Work task:
Each line of the data below holding the word "Instagram" must be copied.

***

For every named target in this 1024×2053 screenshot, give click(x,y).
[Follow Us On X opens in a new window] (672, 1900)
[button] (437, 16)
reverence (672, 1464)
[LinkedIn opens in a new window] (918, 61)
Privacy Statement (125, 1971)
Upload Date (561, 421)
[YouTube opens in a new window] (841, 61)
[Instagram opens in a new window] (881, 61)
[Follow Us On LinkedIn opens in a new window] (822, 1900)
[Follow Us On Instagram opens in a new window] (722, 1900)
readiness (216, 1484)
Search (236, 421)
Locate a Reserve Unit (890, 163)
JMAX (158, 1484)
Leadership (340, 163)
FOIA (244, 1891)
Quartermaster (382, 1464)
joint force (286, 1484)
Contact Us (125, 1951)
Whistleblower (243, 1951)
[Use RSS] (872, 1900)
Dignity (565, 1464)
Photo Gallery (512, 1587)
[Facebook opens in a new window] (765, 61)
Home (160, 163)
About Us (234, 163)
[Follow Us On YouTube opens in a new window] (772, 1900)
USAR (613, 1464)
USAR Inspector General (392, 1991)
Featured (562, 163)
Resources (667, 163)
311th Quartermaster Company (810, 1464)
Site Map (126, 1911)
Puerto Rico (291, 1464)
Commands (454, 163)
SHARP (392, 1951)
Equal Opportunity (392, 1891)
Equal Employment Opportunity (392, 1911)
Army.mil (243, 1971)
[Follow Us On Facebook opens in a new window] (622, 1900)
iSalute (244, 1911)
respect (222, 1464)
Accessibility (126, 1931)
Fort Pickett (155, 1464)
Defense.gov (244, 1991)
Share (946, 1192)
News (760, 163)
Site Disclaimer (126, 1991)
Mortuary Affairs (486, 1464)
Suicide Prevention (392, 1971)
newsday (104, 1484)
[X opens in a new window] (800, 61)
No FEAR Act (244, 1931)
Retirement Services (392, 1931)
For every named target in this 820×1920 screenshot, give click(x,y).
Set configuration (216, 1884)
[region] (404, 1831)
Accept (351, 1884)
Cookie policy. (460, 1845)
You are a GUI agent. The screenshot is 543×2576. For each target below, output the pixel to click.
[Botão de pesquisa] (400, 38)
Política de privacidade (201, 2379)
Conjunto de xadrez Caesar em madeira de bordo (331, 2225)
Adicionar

***

Expected answer:
[Instagram opens in a new window] (881, 61)
[Follow Us On Instagram opens in a new window] (722, 1900)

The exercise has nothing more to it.